Grasso Gianvito, Deriu Marco A, Tuszynski Jack A, Gallo Diego, Morbiducci Umberto, Danani Andrea
Istituto Dalle Molle Di Studi Sull'intelligenza Artificiale (IDSIA), Scuola Universitaria Professionale Della Svizzera Italiana (SUPSI), Università Della Svizzera Italiana (USI), Centro Galleria 2, Manno, 6928, Switzerland.
Department of Physics, University of Alberta, Edmonton, Alberta, Canada.
Proteins. 2016 Jan;84(1):52-9. doi: 10.1002/prot.24954. Epub 2015 Nov 23.
In this paper, we report the results of molecular dynamics simulations of AXH monomer of Ataxin-1. The AXH domain plays a crucial role in Ataxin-1 aggregation, which accompanies the initiation and progression of Spinocerebellar ataxia type 1. Our simulations involving both classical and replica exchange molecular dynamics, followed by principal component analysis of the trajectories obtained, reveal substantial conformational fluctuations of the protein structure, especially in the N-terminal region. We show that these fluctuations can be generated by thermal noise since the free energy barriers between conformations are small enough for thermally stimulated transitions. In agreement with the previous experimental findings, our results can be considered as a basis for a future design of ataxin aggregation inhibitors that will require several key conformations identified in the present study as molecular targets for ligand binding.

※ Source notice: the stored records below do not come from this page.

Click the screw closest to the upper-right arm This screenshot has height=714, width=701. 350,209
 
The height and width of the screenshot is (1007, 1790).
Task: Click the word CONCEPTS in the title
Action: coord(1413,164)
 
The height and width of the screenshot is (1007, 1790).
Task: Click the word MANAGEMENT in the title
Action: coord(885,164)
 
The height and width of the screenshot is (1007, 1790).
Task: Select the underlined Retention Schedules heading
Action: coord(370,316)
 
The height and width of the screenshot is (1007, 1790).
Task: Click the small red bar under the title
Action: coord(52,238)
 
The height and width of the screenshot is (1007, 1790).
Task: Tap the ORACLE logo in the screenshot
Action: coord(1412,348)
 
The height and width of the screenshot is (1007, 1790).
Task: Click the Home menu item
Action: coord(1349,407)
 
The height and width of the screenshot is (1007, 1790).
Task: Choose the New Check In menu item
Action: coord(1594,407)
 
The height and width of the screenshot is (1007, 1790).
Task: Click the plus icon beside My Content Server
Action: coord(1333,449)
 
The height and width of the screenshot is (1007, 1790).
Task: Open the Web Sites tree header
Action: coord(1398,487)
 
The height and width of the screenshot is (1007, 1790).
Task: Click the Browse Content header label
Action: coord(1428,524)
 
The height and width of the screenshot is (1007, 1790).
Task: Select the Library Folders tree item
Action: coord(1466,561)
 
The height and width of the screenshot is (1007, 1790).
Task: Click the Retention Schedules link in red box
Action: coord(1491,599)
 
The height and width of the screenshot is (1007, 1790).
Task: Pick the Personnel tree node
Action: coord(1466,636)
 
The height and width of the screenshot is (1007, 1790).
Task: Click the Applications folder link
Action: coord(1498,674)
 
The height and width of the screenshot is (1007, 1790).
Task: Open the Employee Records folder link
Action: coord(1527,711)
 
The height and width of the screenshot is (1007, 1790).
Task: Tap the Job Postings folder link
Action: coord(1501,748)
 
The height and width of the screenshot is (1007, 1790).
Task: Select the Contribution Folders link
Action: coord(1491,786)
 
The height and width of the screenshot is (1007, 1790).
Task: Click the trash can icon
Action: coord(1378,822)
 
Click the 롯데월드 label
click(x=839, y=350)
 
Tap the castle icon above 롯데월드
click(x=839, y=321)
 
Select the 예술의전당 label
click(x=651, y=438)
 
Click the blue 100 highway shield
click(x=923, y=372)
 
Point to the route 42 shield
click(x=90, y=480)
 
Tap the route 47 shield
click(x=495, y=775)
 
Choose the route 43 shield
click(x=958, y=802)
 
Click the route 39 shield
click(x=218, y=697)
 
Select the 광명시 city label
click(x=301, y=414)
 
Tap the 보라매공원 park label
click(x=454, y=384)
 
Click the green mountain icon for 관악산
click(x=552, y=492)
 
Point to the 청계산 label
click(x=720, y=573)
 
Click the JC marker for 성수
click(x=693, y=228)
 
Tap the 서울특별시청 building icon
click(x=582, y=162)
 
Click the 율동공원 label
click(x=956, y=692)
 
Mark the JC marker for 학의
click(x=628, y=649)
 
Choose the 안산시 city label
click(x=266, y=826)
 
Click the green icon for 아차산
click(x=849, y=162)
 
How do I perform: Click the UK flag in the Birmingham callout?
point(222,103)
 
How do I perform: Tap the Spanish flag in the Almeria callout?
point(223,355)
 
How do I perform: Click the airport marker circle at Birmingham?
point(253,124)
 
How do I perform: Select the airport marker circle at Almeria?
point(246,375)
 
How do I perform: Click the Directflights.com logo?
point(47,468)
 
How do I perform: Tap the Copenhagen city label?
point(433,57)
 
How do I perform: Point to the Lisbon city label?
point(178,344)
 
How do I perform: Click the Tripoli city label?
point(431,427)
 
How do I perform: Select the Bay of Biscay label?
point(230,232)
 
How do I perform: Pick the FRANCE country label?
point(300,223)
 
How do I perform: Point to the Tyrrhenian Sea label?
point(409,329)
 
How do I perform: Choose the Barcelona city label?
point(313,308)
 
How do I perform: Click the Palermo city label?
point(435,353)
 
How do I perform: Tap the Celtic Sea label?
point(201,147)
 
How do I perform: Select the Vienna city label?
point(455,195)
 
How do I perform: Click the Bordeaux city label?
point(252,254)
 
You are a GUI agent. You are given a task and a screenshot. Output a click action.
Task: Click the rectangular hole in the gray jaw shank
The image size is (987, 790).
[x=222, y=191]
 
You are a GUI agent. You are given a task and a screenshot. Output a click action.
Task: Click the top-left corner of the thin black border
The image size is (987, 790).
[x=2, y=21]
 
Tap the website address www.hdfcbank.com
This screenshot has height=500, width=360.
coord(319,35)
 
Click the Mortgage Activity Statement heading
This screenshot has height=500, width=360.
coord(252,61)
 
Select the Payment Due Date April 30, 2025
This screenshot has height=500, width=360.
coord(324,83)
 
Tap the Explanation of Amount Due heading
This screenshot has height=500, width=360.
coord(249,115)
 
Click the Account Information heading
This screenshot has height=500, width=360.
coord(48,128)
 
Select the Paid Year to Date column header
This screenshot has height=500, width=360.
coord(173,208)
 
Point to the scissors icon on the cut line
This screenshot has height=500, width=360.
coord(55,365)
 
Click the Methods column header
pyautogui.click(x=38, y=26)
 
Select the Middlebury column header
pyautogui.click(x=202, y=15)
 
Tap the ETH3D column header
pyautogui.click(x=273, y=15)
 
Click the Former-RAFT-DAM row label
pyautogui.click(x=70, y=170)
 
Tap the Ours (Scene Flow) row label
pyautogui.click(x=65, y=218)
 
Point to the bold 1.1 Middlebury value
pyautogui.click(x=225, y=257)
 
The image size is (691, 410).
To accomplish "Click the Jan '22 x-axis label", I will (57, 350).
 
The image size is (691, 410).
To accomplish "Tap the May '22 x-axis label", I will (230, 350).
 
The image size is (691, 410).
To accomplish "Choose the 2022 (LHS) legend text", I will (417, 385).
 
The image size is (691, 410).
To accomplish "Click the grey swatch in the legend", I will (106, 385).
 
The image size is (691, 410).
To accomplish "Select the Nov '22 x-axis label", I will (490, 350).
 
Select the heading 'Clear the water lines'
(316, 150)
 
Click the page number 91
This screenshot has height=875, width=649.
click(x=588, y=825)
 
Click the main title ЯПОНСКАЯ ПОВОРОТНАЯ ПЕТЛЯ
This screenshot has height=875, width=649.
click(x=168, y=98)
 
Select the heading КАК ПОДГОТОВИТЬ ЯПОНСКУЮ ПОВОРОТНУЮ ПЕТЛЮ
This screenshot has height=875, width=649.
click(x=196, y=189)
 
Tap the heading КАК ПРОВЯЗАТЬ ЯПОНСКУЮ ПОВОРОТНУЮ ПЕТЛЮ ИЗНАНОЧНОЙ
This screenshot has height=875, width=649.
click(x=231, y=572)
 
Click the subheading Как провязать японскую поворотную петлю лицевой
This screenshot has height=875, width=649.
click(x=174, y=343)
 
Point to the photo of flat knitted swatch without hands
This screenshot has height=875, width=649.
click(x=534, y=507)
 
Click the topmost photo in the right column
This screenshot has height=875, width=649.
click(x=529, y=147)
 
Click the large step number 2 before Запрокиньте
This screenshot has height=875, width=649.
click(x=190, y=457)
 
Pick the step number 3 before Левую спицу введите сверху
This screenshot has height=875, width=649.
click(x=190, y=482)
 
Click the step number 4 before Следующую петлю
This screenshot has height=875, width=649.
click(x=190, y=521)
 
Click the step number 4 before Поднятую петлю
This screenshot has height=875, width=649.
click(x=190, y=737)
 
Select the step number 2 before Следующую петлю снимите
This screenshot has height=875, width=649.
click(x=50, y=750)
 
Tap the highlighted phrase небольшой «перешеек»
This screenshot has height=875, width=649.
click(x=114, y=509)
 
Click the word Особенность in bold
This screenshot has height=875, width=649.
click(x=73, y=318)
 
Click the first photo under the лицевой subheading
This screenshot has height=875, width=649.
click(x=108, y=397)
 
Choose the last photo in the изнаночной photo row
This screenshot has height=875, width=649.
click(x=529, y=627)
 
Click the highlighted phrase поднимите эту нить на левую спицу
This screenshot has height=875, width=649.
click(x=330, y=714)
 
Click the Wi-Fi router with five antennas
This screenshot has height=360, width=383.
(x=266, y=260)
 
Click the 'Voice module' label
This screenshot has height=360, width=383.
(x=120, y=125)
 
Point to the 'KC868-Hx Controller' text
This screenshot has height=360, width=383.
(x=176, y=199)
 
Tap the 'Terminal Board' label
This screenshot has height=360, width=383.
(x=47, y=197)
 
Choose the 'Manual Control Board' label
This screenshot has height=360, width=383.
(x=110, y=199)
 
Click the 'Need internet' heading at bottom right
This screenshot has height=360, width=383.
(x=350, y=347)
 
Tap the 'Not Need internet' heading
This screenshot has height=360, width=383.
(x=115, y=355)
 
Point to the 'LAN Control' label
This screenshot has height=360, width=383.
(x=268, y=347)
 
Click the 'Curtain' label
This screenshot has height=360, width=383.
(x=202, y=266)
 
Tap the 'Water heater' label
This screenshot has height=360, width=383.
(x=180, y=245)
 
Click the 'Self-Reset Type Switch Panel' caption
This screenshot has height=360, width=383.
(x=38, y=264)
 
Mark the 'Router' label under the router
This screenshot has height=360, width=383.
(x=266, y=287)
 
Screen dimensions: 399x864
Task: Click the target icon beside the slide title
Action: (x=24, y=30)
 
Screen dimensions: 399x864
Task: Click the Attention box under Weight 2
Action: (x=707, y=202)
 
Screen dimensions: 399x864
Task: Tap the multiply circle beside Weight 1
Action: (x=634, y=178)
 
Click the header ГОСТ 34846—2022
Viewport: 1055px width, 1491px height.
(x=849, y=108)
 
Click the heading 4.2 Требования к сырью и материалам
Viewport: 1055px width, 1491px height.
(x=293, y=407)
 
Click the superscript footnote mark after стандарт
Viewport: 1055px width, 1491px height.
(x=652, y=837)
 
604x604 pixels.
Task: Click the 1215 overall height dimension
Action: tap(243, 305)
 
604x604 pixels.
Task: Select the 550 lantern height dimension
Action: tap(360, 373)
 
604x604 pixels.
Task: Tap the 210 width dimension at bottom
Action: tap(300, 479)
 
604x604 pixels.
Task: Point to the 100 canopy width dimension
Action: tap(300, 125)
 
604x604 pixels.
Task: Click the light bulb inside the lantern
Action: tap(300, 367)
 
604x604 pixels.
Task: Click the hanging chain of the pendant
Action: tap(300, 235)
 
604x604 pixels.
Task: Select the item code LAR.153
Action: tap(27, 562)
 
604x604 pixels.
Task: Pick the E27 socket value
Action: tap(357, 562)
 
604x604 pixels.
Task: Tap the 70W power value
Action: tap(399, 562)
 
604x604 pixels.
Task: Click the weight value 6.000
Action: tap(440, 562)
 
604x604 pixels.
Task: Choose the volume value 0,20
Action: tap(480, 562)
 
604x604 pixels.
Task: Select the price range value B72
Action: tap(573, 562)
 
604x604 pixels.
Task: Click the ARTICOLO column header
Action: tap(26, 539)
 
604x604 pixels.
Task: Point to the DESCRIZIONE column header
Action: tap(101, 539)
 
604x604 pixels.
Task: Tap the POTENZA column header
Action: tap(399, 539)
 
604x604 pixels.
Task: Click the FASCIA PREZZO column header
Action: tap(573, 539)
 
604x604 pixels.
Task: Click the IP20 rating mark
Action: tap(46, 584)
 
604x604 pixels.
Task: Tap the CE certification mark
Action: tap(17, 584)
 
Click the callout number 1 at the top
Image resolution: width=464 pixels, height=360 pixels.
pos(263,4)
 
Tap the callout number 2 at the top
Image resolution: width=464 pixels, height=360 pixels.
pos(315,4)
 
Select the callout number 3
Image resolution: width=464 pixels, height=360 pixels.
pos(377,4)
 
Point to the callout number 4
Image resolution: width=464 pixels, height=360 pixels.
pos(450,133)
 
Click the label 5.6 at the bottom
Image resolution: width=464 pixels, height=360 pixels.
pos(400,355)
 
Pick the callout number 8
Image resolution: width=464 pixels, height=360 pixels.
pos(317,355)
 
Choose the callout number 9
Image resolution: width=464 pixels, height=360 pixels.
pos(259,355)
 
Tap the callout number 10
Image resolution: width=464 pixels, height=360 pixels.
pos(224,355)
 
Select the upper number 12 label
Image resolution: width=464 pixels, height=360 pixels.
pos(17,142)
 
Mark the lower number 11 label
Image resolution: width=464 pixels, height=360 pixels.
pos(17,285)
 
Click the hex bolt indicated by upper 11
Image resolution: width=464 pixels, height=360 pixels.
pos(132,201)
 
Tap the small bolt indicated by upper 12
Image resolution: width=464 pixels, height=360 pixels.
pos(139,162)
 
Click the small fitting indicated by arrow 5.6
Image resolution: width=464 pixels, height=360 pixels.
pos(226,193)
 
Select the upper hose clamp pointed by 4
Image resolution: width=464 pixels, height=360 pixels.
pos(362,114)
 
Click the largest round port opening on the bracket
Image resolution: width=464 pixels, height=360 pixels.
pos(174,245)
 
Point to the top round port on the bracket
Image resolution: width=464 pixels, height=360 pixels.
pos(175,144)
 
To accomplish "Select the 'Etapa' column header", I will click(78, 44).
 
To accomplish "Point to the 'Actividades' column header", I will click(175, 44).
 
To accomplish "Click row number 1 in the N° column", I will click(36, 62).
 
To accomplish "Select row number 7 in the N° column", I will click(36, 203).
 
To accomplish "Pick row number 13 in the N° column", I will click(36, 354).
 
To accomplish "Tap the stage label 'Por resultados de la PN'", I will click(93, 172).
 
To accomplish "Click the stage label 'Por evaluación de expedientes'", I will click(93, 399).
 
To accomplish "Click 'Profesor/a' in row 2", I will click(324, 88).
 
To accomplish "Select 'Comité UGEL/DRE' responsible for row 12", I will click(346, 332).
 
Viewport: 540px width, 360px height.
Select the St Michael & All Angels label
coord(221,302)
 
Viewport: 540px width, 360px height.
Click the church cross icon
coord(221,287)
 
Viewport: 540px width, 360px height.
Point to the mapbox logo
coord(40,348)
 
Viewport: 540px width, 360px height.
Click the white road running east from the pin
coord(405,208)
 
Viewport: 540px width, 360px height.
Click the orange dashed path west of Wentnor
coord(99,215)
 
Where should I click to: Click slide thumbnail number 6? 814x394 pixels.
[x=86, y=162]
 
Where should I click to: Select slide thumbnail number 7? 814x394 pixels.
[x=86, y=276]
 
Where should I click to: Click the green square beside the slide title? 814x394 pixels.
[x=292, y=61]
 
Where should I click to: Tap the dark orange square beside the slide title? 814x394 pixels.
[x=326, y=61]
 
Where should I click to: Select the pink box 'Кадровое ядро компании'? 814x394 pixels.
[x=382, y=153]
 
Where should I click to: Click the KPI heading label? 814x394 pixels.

在本文中,我们报告了脊髓小脑共济失调蛋白1(Ataxin-1)的AXH单体的分子动力学模拟结果。AXH结构域在Ataxin-1聚集过程中起着关键作用,而Ataxin-1聚集伴随着1型脊髓小脑共济失调的发生和发展。我们的模拟涉及经典分子动力学和副本交换分子动力学,随后对所得轨迹进行主成分分析,结果表明蛋白质结构存在显著的构象波动,尤其是在N端区域。我们发现这些波动可由热噪声产生,因为构象之间的自由能垒足够小,能够发生热激发跃迁。与先前的实验结果一致,我们的结果可作为未来设计Ataxin聚集抑制剂的基础,这些抑制剂需要将本研究中确定的几个关键构象作为配体结合的分子靶点。